Response is structural: The search for scapegoats should not deflect
attention from the managerial wisdom that effective systems, rather
than heroic ad hoc leadership, determine outcomes (see lesson
#1). FEMA was founded in 1979 by the Carter administration, elevated
to cabinet status in the Clinton administration, and then absorbed
as an ancillary agency by the Department of Homeland Security
(DHS), a newly created federal conglomerate designed to deal with
terrorism threats.
Even light drilling through into the strategic planning verbiage
of the www.dhs.gov Web site reveals that FEMA’s basic job
is to
“… focus on its historic and vital mission of response
and recovery” (emphasis added). In short, FEMA is now a
reaction agency, not a preparedness agency, and its “response
and recovery” focus is reflected in its budget, staffing,
organization design, work plans, and operating procedures, according
to September 6, 2005’s Wall Street Journal.
Federalism can be dysfunctional: Complex intergovernmental decisions
confront any exercise in disaster management. The public record
reveals serious weaknesses in the city of New Orleans and its
relationship with the state of Louisiana, as well as in the federal
estimate of the emergency management capacity of state and local
government.
Watch the critical path: Disaster management feeds on precise
information. The informatics of command, control, and communication
(C3) constitutes a critical path in the design and deployment
of effective response systems and will take time to develop.
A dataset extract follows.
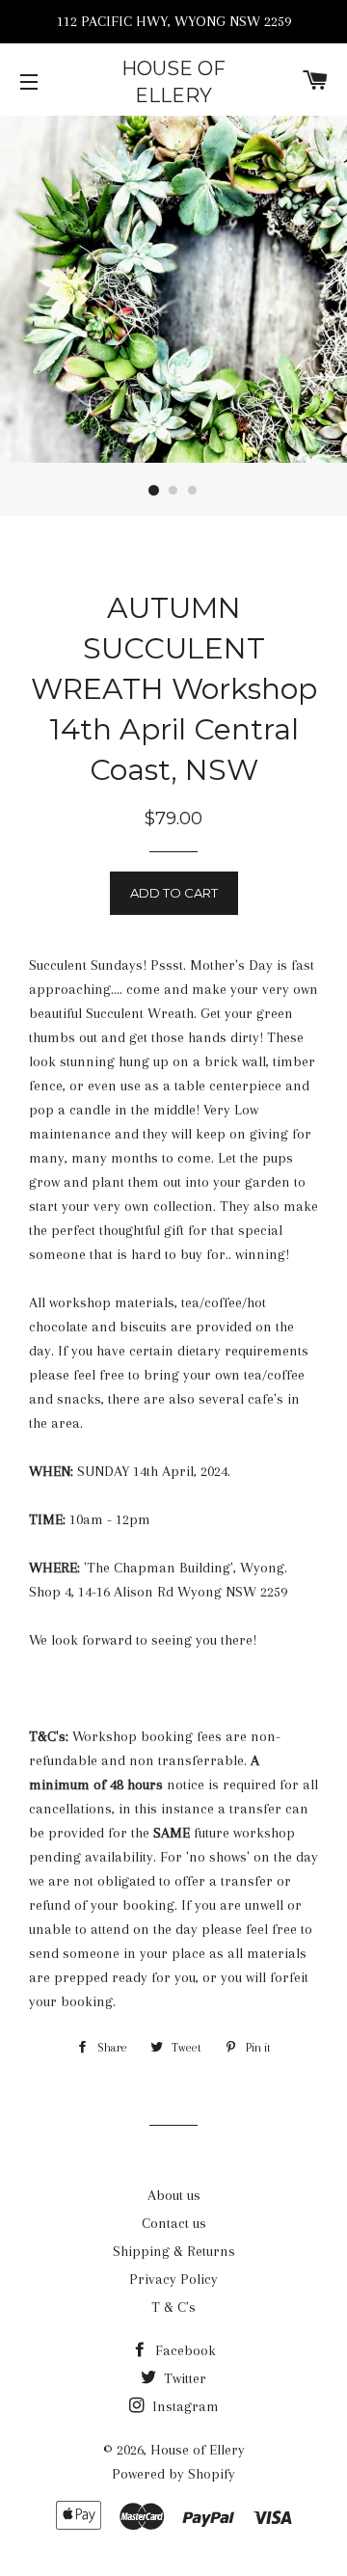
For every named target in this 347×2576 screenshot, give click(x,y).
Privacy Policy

Indeed,
the C3 problems of the Katrina response are not greatly different
from those revealed in the 9/11 disaster.
Notwithstanding documented failure, some things did work amazingly
well. For example, the heroics of those who had themselves been
wiped out and the robust systems of logistics wheeled into place
in record time stand as important benchmarks. Further, backup
systems quickly swung into action once the frontline response
failures were obvious. Indeed, the leitmotif for rapid adaptation
under pressure is nicely captured in a book, To a Young Jazz Musician,
by Wynton Marsalis “…Swing is supreme coordination
under the duress of time. Swing is democracy made manifest; it
makes you constantly adjust. At any given time, what’s going
to go on musically may not be to your liking. You have to know
how too maintain your equilibrium and your balance, even if things
are changing rapidly.…”
How appropriate it is that such “quintessentially American
concepts” confronted their greatest challenge in a place
that now presents a platform for the rapid learning inherent in
both jazz and disaster management.
Eugene McGregor Jr. is a professor at SPEA, IUB.
His teaching interests center on the interaction of public policy,
organizational structure, and management practice. Special current
research interests focus on the relationship between public education
and economic development and the impact of information technology
on the structure and management of public enterprise. Professor
McGregor received a Ph.D. from Syracuse University in 1968.